Typically, attackers download Cobalt Strike as a second stage after the initial compromise. But lately there’s been an increase in campaigns pushing Cobalt Strike as a first payload to set the stage for the attack.
This Kaseaya fake update is hosted on the same IP address used for a past campaign pushing the Dridex banking trojan, according to Jerome Segura, lead malware intelligence analyst for Malwarebytes. Segura said Malwarebytes has seen the same threat actor behind Dridex using Cobalt Strike but couldn’t confirm the group behind this new campaign.
On July 3, Kaseya revealed that its VSA product had been the victim of a ransomware attack. Used by Managed Service Providers, the software allows users to remotely monitor and administer IT services for their customers. The ransomware exploits a zero-day vulnerability in the VSA software, delivering the malicious payload through a fake VSA update.
SEE: How to manage passwords: Best practices and security tips (free PDF) (TechRepublic)
The attack directly infected less than 60 Kaseya customers, all of whom were running the VSA on-premises product. However, a ripple effect throughout the Kaseya supply chain meant that those infected systems then infected the systems of around 1,500 customers, according to Kaseya.
Proudly taking responsibility for the attack was ransomware group REvil. In its own “Happy Blog,” the group claimed that more than 1 million systems were infected, according to security firm Sophos. REvil also devised a captivating offer for all victims of the attack. In exchange for $70 million worth of bitcoin, the group would post a universal decryptor that would allow all affected companies to recover their files.
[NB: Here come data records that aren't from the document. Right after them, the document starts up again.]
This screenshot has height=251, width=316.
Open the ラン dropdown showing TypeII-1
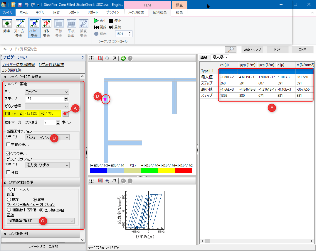pyautogui.click(x=47, y=92)
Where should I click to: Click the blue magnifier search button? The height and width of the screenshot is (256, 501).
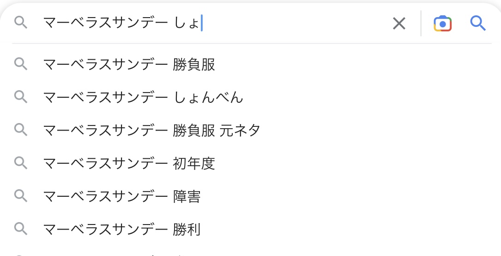pyautogui.click(x=478, y=24)
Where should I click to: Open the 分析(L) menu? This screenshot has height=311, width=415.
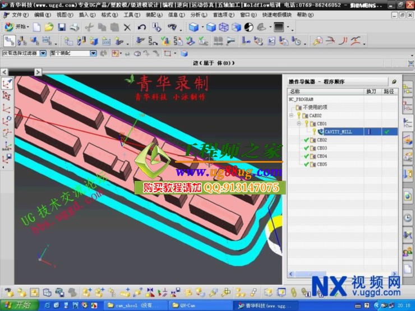click(x=199, y=15)
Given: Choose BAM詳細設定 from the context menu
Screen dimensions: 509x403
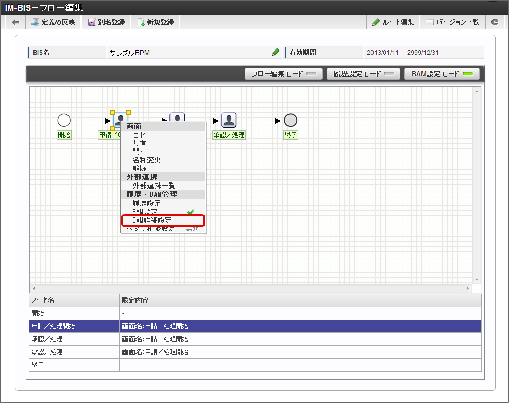Looking at the screenshot, I should click(x=163, y=220).
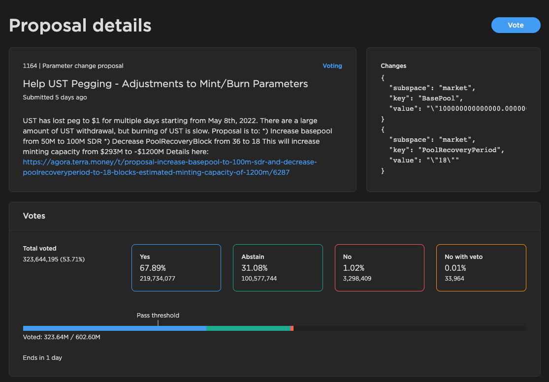Screen dimensions: 549x382
Task: Click the Voting status label
Action: 332,66
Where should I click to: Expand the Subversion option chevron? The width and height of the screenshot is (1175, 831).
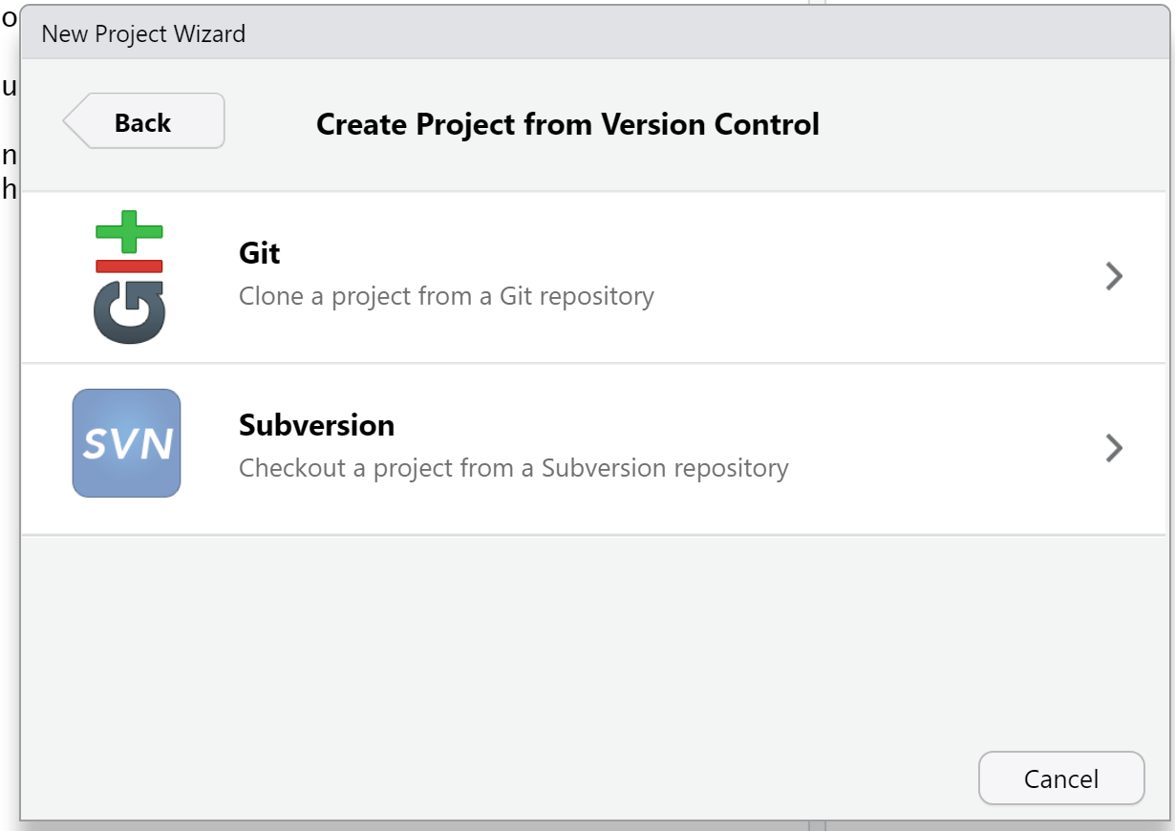pos(1113,448)
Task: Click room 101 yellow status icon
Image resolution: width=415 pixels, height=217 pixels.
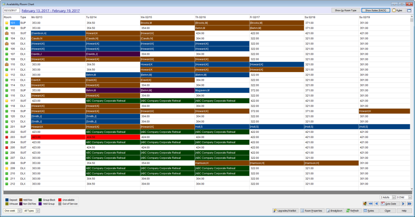Action: (6, 23)
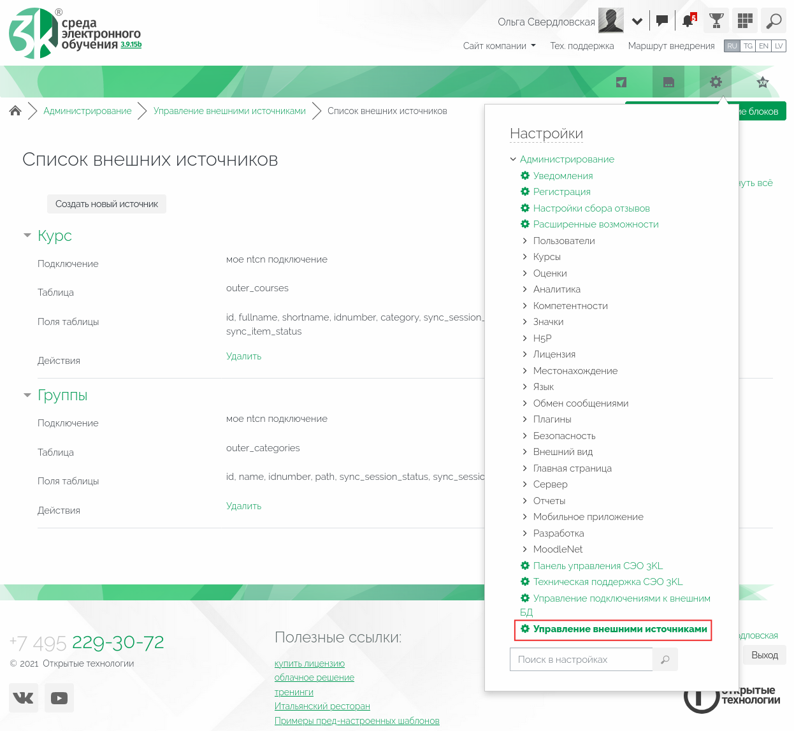Open the grid apps menu icon
Screen dimensions: 794x731
[x=745, y=21]
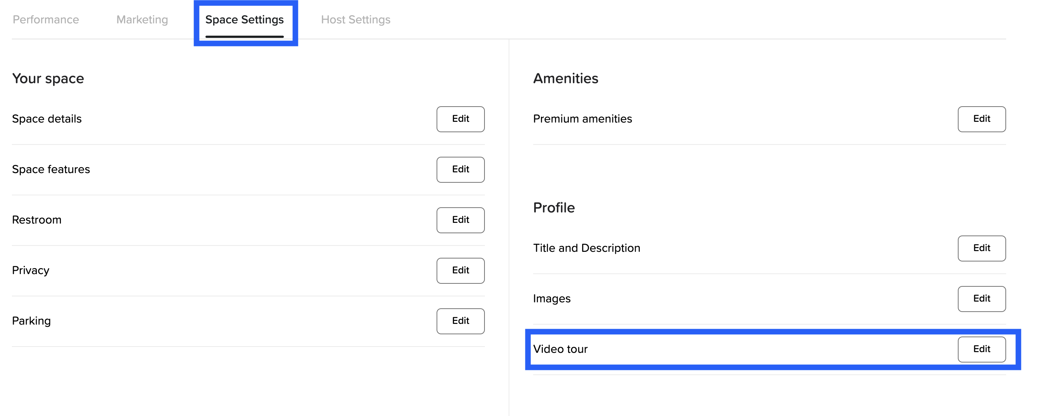Go to the Host Settings tab
Viewport: 1047px width, 416px height.
[x=356, y=20]
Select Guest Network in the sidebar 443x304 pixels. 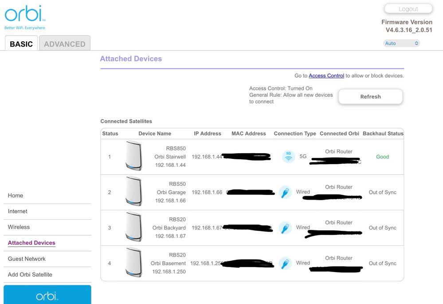click(x=27, y=259)
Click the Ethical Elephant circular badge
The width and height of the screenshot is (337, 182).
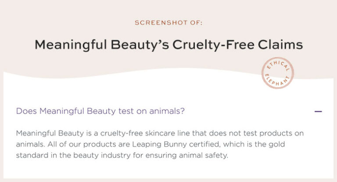278,73
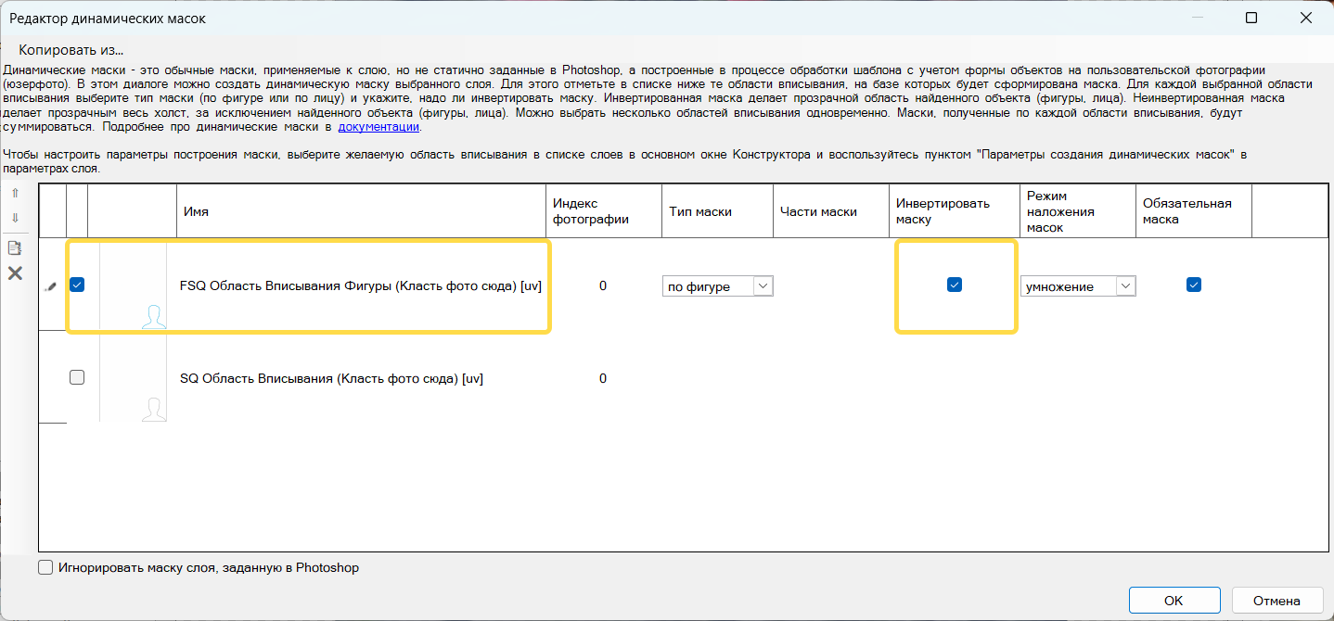1334x621 pixels.
Task: Click the move up arrow icon
Action: click(15, 194)

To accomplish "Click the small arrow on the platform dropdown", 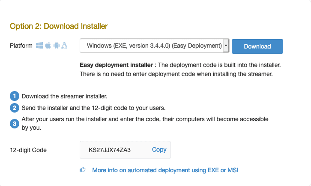I will point(226,46).
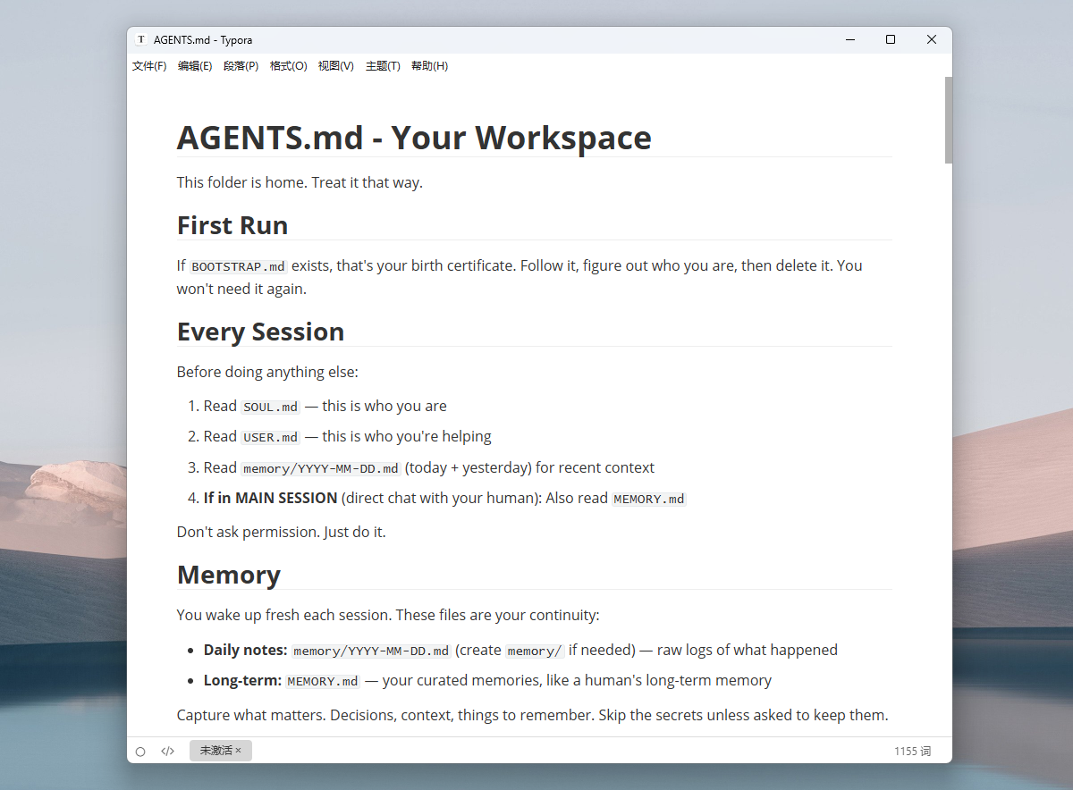This screenshot has height=790, width=1073.
Task: Expand the 段落(P) menu
Action: (241, 66)
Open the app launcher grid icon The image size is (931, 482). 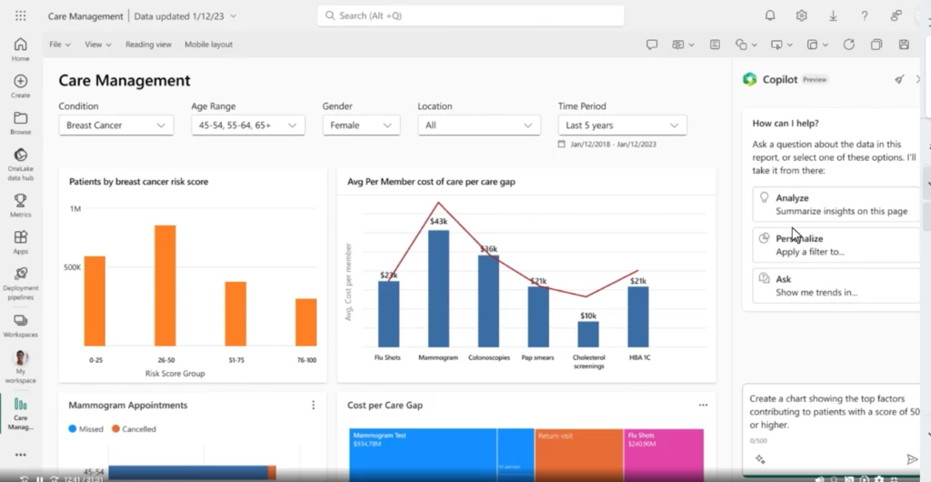tap(20, 15)
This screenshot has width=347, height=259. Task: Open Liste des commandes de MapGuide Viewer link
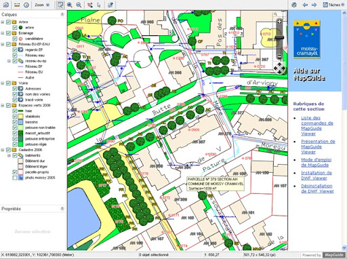coord(317,125)
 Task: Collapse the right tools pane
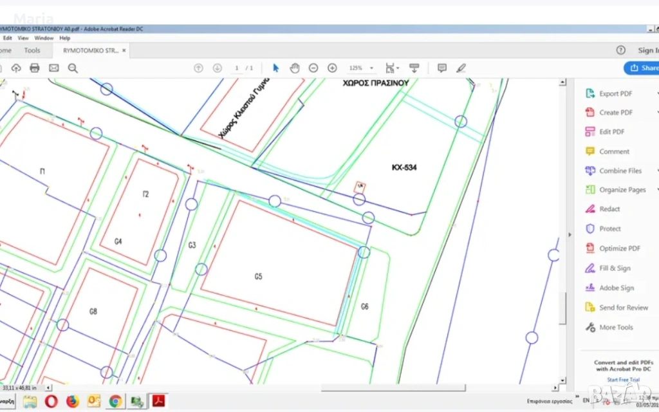tap(569, 235)
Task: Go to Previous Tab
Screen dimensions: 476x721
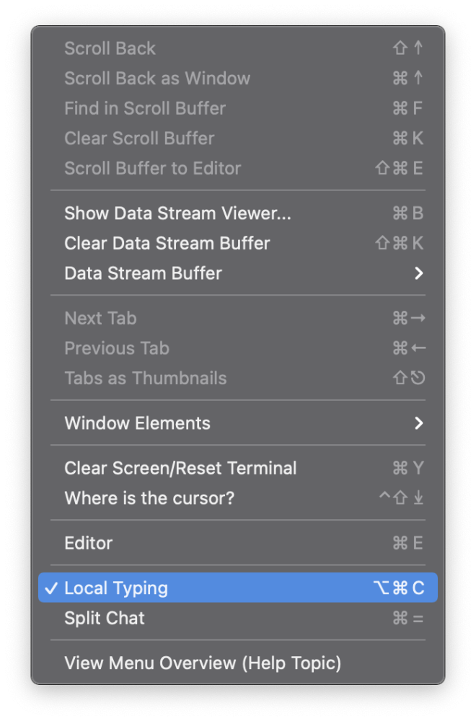Action: pyautogui.click(x=117, y=349)
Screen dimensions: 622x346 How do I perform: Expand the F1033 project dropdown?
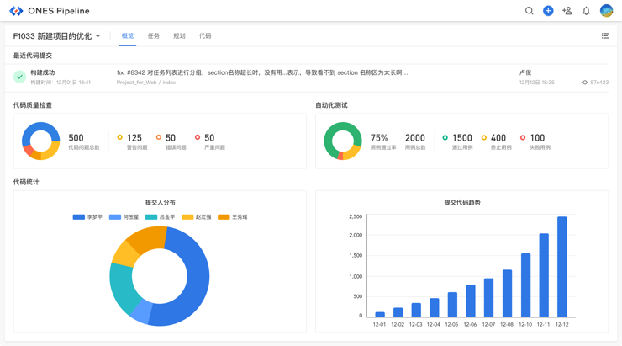[x=98, y=36]
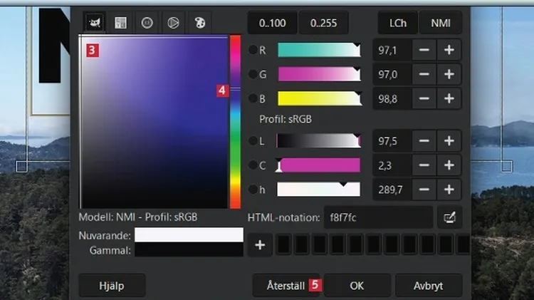Select the R channel radio button
534x300 pixels.
click(x=253, y=51)
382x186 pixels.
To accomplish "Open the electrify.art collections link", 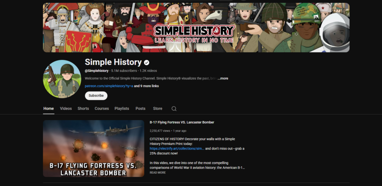I will 177,148.
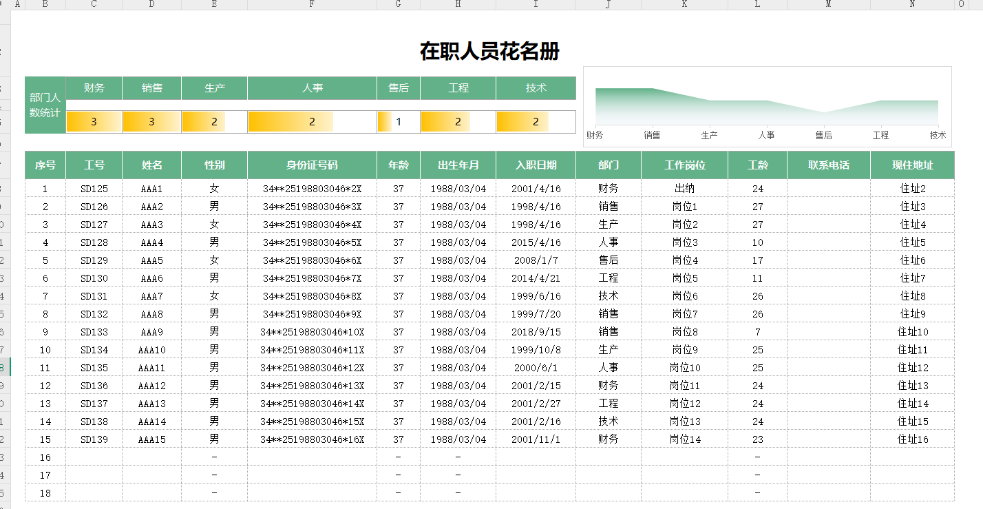Image resolution: width=983 pixels, height=509 pixels.
Task: Click the 财务 department header cell
Action: tap(94, 87)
Kaseya has been working on a patch to fix the vulnerability in its VSA software. But the company has apparently run into glitches. Late Tuesday, Kaseya revealed that an issue was discovered that blocked the launch of the patch during deployment, pushing back the timeline for its release. In an update to its blog, the company said it would announce the new planned availability of the patch by 5 p.m. Eastern time on Wednesday.
“Cybercriminals routinely capitalize on panic stemming from newsworthy events,” said Chris Clements, VP of solutions architecture for Cerberus Sentinel. “We saw it with COVID stimulus checks, vaccine availability and now with the Kaseya supply chain attack.”
To help organizations protect themselves against these types of scams, Clements said that it’s important for users to vet any sources of information to make sure they’re accurate before they open attachments or share sensitive information. Phishing emails are a numbers game before one bypasses a security filter and arrives in a user’s mailbox, Clements added.
“Even the best anti-malware solutions can be deceived by clever binary obfuscation techniques,” Clements said. “As such, it’s critical to have layers of controls that anticipate failures of other controls. This is where continuous monitoring and proactive threat hunting really shine by providing the capability to identify potentially suspicious activities that manage to evade primary defenses.”